Ravel: Ma mère l’oye (Mother Goose Suite) for piano four hands
Adams: Roll over Beethoven
Chopin: Rondo in C major for Two Pianos
Lutoslawski: Variations on a Theme by Paganini
So what do you do when, after a cold, wet and generally dreary Saturday you are facing a cold, wet and generally dreary Sunday? Well, you go to a concert, of course. So yesterday I found myself in the Walter Reed Theater at 11 AM for one of those Sunday Morning Coffee concerts, which are intermission-free, one-hour concerts organized as part of the Lincoln Center’s Great Performers series. On top of it, since those events are about socializing as well as music, coffee is offered before and after the performance, and the performers typically come and mingle once their mission has been accomplished.
Yesterday morning, the power piano duo formed by eerily identical twin sisters Christina and Michelle Naughton was there with an ambitious program that included Maurice Ravel, John Adams, Frederic Chopin and Witold Lutoslawski. Even more exciting, I unexpectedly bumped into my friend Paula, who was busy splurging on macchiato and chatting up some tourists from the West Coast. And suddenly the world was not such a dreary place anymore.
The concert started with Maurice Ravel and excerpts from his famous Ma mère l’oye suite. Inspired by folk tales and the possibilities they offered in terms of musical creation, Ravel put some of the highlights of those stories to music to stimulate children’s instinctively fertile imagination and managed to enchant audiences of all ages in the process. The two lovely young ladies sat side by side at the same keyboard for that one, and readily started making beautiful music in impressive unison, transporting us all to colorful fantasylands full of strange creatures and exotic sounds.
I was very much looking forward to Adams’ Roll over Beethoven, which the Naughtons premiered in New York City’s Greene Space. Taking as starting points elements from Beethoven’s œuvre ─ a thematic fragment from the Scherzo of his piano sonata in A-flat major, Op. 110, the melody from the opening of Op. 110 and a fragment from the “Diabelli” Variations ─ Adams did his own thing. Turned out that the piece is seriously complex, but a lot of fun too, a cool duality that the pianists, facing each other at their own piano now, conveyed with plenty of enthusiasm and flair. It did not immediately sweep me away like some of my all-time Adams favorites such as Shaker Loops or Harmonielehre did, but I still found this wild Beethovian ride very enjoyable.
Chopin being Chopin, the appearance of his name on a piano-centric program was no surprise. Although it was never published during the composer’s lifetime, his Rondo in C major for Two Pianos is a lively, unabashedly Romantic, carefree little romp that kept the mood in the theater buoyant and elevated.
The Lutoslawski’s Variations on a Theme by Paganini were a brief and thrilling exercise, complete with myriads of virtuosic sparks flying everywhere.
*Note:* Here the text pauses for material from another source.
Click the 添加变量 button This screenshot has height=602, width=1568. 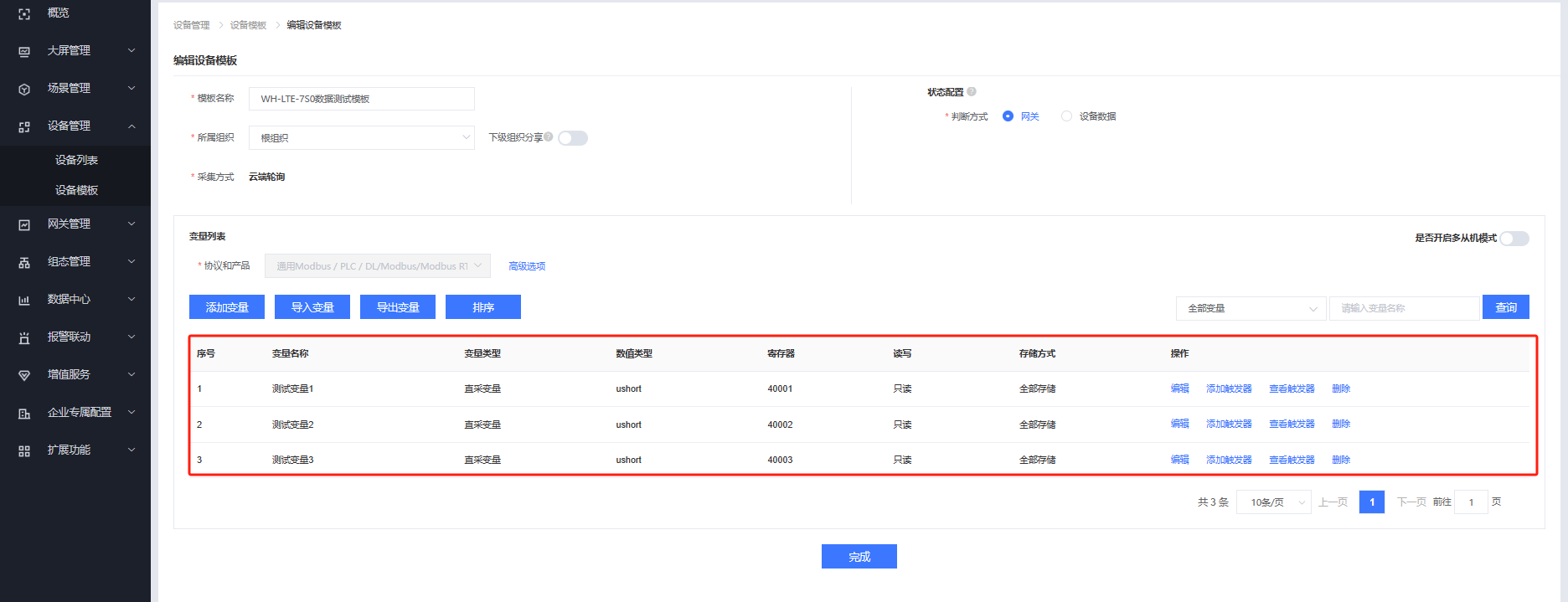coord(227,307)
Sometimes it is the shortest piece that makes the biggest impact, and while all works on the program had been a joy to listen to, this scintillating little gem may have gotten the loudest ovation.
It had been a terrific performance, and we made sure to let the duo know our appreciation of it. They eventually came back, on the same side of a piano this time, for the Allegro molto of Mozart’s Sonata for Piano Four Hands in D major, another delightful miniature bursting with inventiveness and joie de vivre, which concluded this wonderful hour on a much needed positive note, before we eventually all headed back out in the rain.